» Available data

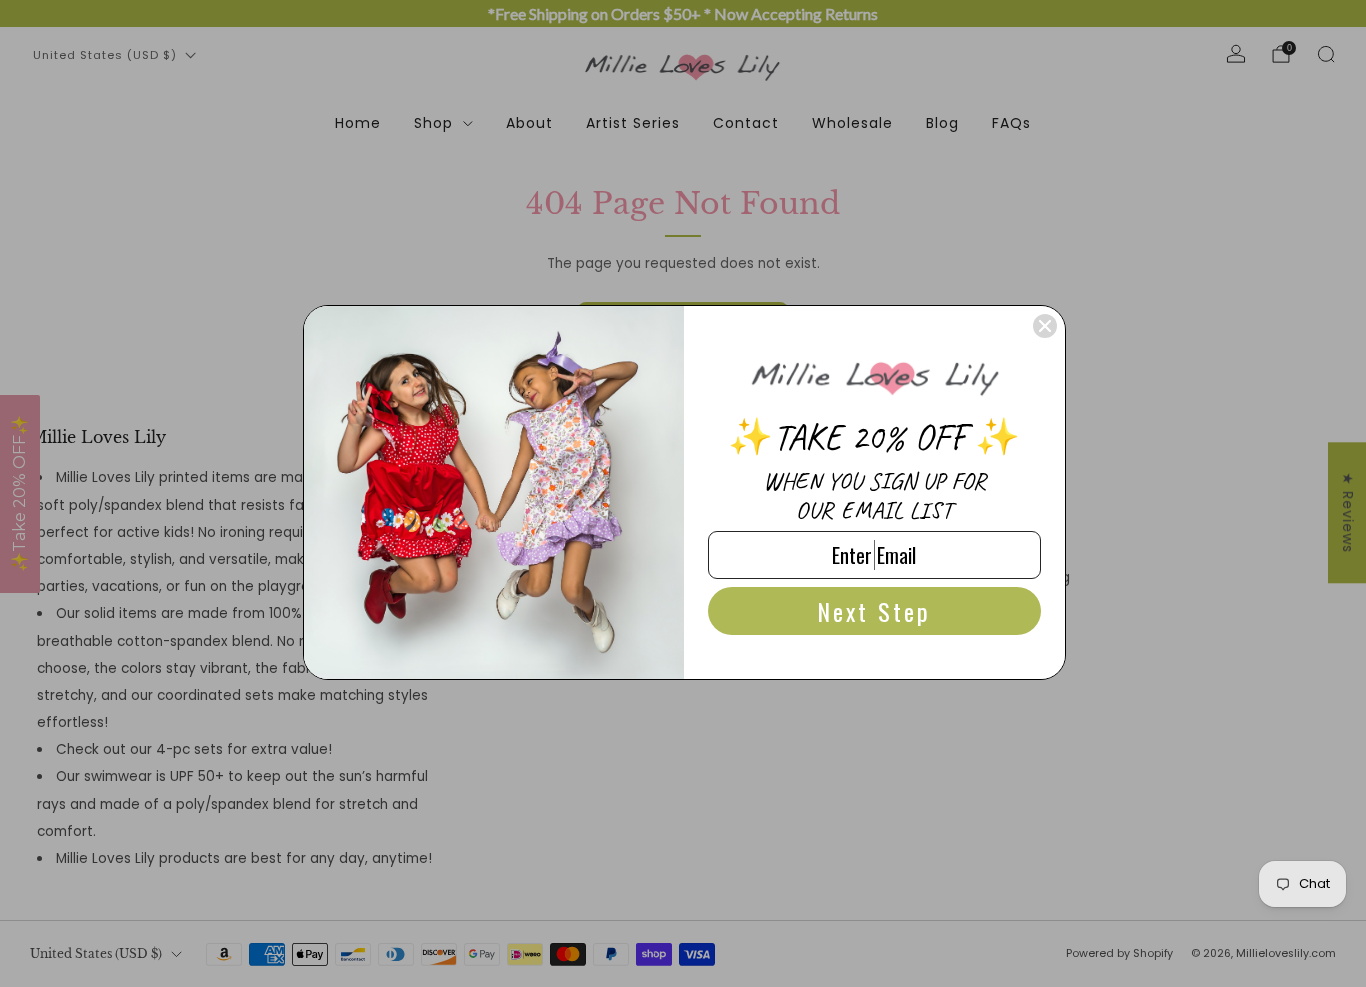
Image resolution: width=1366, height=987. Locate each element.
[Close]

==

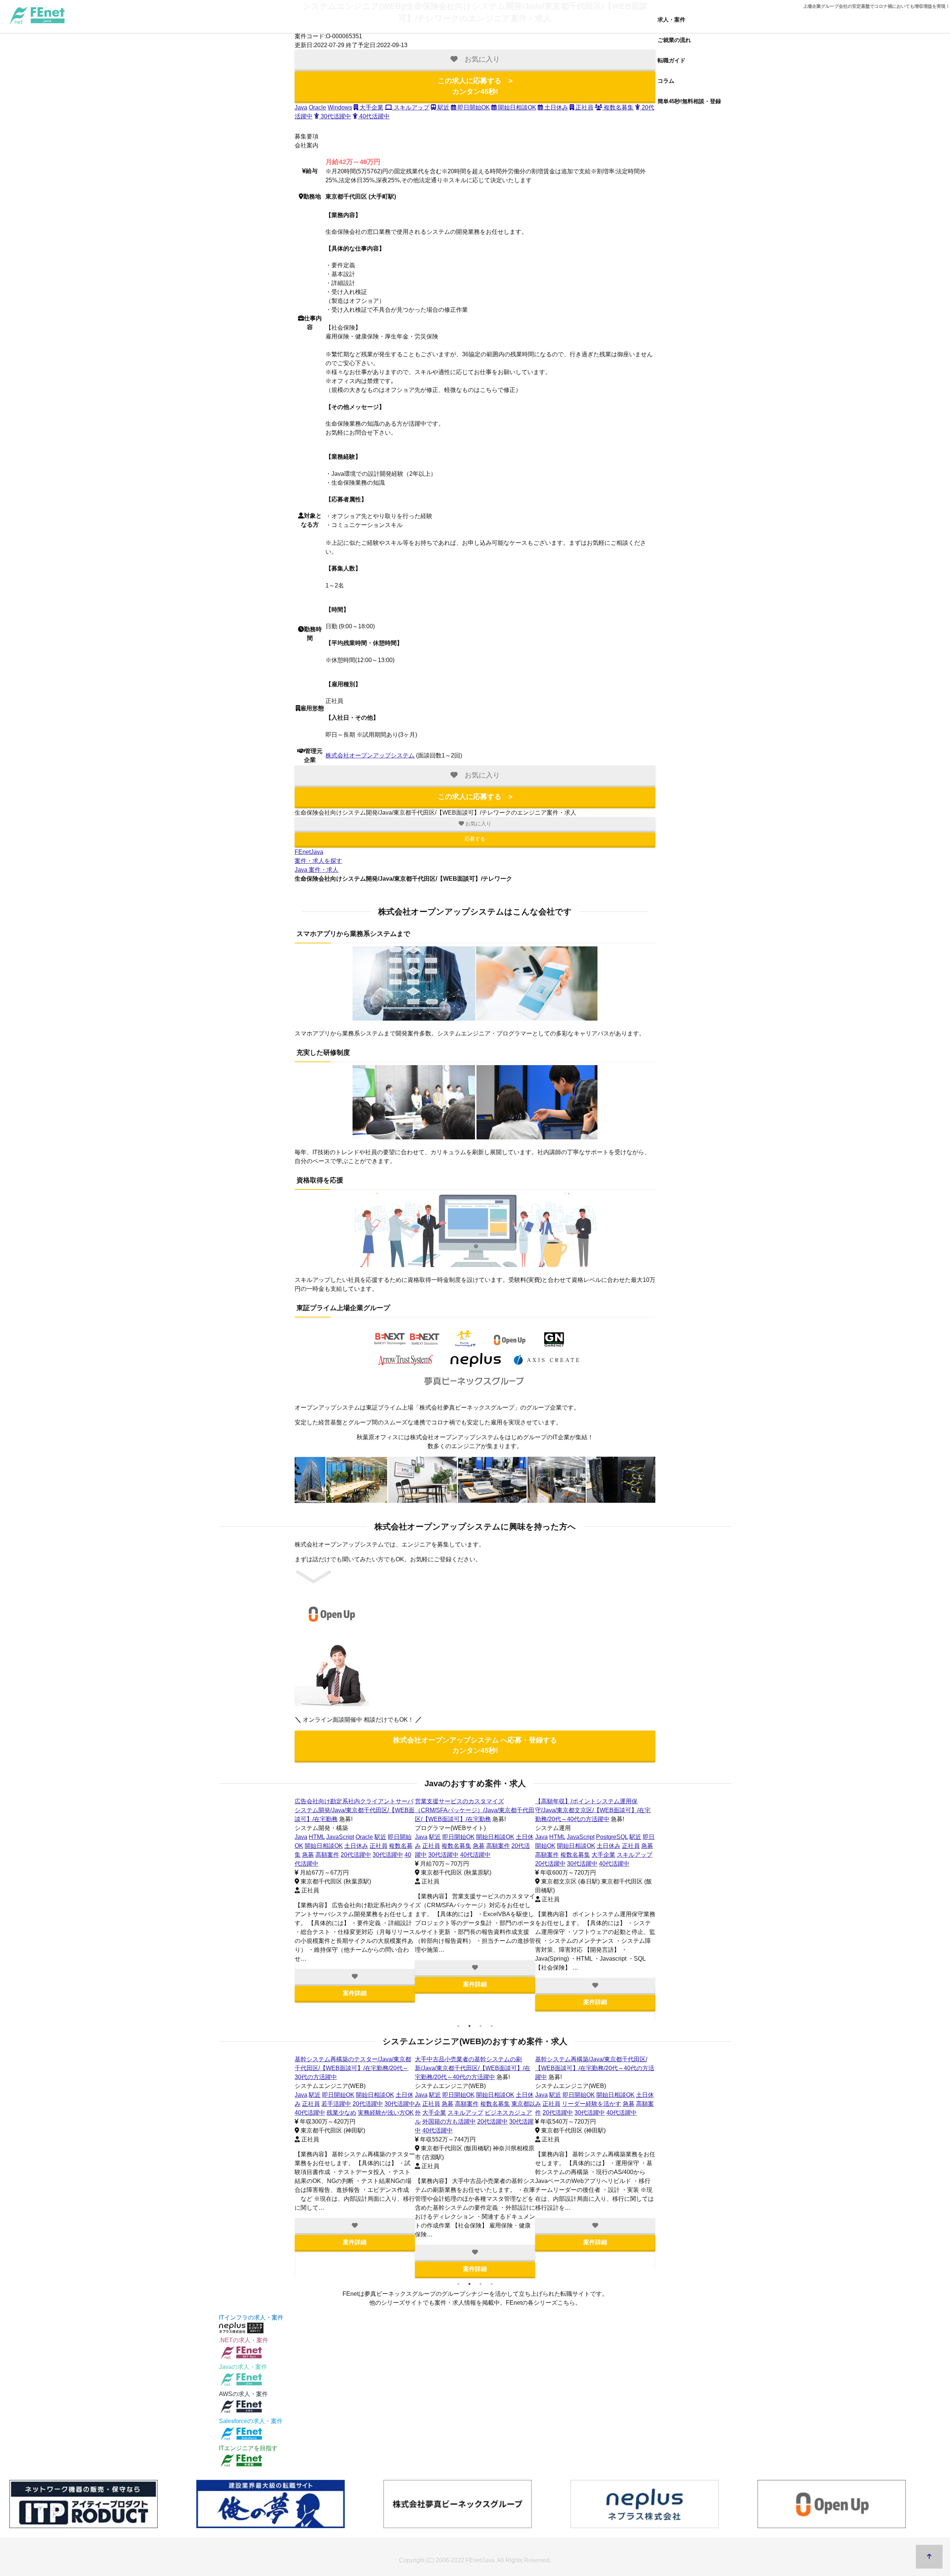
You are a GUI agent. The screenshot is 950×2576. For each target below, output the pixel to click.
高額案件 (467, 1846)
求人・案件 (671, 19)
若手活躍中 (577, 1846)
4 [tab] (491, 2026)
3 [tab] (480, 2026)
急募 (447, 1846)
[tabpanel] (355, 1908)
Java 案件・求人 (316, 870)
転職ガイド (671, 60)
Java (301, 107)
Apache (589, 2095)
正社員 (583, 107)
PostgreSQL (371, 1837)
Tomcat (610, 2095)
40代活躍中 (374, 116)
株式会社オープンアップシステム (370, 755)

» Work order
Send back exactly the lines of the listing above starting at the one with "正社員 (583, 107)" and ending at the one with "株式会社オープンアップシステム (370, 755)", inclusive, and no others.

» Completed exercise
正社員 (583, 107)
PostgreSQL (371, 1837)
Tomcat (610, 2095)
40代活躍中 (374, 116)
株式会社オープンアップシステム (370, 755)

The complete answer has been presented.